Vector push_back only if enough memory is available

落花浮王杯 提交于 2019-12-07 10:16:59

问题


I am currently building a code that is dealing with massive amounts of memory using the vector class, dynamically.

The code is building up the vector with push_back, where it is important to notice that the vector is 2 dimensional, representing the data matrix. Depending on circumstances, this matrix can be small, or become exceptionally large.

For instance, data matrix can have few rows, with 1000 columns in every row, or it can get 1000 rows with the same amount of columns, full of double data types. Obviously, this can very easily become a problem, because 1000x1000x8 = 8 000 000 bytes, thus representing 8 MB in memory. But how about 10 times more columns and 10 times more rows? (which can easily happen in my code).

I am solving this by writing the data matrix into HDD, however this approach is rather slow, because I am not using RAM to the fullest.

My question: How can I build this matrix represented by vector< vector<double> > using push_back, but only if there is enough memory that can be allocated.

If the amount of memory is not sufficient, I will continue by exporting the data to HDD into a file, freeing the allocated memory and starting the cycle over. What I don't know is how to check if memory is available with every push_back executed.

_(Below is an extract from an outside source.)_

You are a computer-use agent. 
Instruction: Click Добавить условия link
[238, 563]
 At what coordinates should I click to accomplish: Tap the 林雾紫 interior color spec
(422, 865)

Edit: I should have noticed that I am using 64 bit machine that runs Ubuntu. I am not quite sure how and if OS paging is running, however what I am actually doing is numerical computations of particles in presence of electric and magnetic fields. There can be 100 million of particles that are moving in over 1000 time steps, which is lot of GB of data. However, sometimes I am running just few hundred thousands of particles for tests that fit into RAM without a problem, speeding the computation process. I am trying to create somewhat generalized solution that will check if there is enough RAM for another computation, and if not then to move them into a file. Those particles can add into the system or flow out from it, so basically I have no idea of how large the matrix will be at any given time. That is why I need the "okay that's enough, move those data out of here so I we can start over" method.


回答1:


Almost ALL alternatives to "I will push data to disk in my code" are better than that.

That's because the OS itself (if we're talking reasonably modern OS's such as Windows NT family and most variants of Unix, including Linux and MacOS X) has the ability to deal with virtual memory and swapping to disk, and it will do so in a more clever way than you are likely to come up with.

Further (as per Tony D's comment), using "memory mapped file" is a better method than manually reading/writing to a file - this won't work immediately with a std::vector or other standard collections, but is probably a better choice than manually dealing with reading/writing files in your application - you simply say "Here's a file, please give me a pointer to a piece of memory that represents that file", and you use that pointer as if the file was loaded into memory. The OS will take care of managing which parts of the file is ACTUALLY physically present in memory at any given time, similar to swapping in and out if you allocate more memory than there is present in the system.

However, there are of course limits to this (applies to both the "allocate more than there is RAM available for your app and the memory mapped file solution). If you are using a 32-bit machine (or 32-bit OS or 32-bit application), the maximum amount of memory available to your process will be somewhere between 2GB and 4GB - exactly what the limit is depends on the OS (64-bit OS with 32-bit app may give you nearly 4GB, regular setup of 32-bit Windows gives about 2GB total). So if your array gets big enough, there simply won't be "enough bits" in the address to keep track of it. At which point you need to split the work in some way. Or go to 64-bit OS and application (and naturally a 64-bit processor is needed here), in which case the limit to memory size goes to 128 or 256TB (if my mental aithmetics works - 65536 * 4GB) in total - which is probably more than nearly everyone has as disk-space, never mind RAM.

Edit:

Doing some math based on the data you've given: with each particle having X, Y, Z position, a velocity, and "two other properties" would take up 6 * 8 = 48 bytes in double, and 6 * 4 = 24 bytes as float.

Multiply by 100M and we get 4.8GB for one set of data. Times 1000 timesteps, makes 4.8TB of data. That's a huge amount, even if you have a really large amount of memory. Using mememory mapped files is not really going to work to hold all this data in memory at once. If you have a machine with a decent amount of memory (16GB or so), keeping TWO sets in memory at a time would likely work. But you're still producing a lot of data that needs to be stored at some point, which will most likely take most of the time. For a reasonably modern (single) hard disk, somewhere around 50-100MB/s would be a reasonable expectation. It can be improved by certain RAID configurations, but even them, it's hundreds of megabytes per second, not many gigabytes per second. So, to store 1 TB (1000GB) at 100MB/s would take 10000s, or roughly three hours. 15 hours for 4.8TB. That's JUST to store the data, no calculation [although that is probably a minimal part]. Even if we divide the data set by 10, we have more than an hour, and divide by 50 and we're down in the minutes range.

No matter WHAT method you use, storing and retrieving such large data-sets is time-consuming to say the least. Memory mapped files is the "least bad" in many ways, because it copies the data a little less in the process. But it's still "disk speed" that will be the dominant factor for your calculation speed.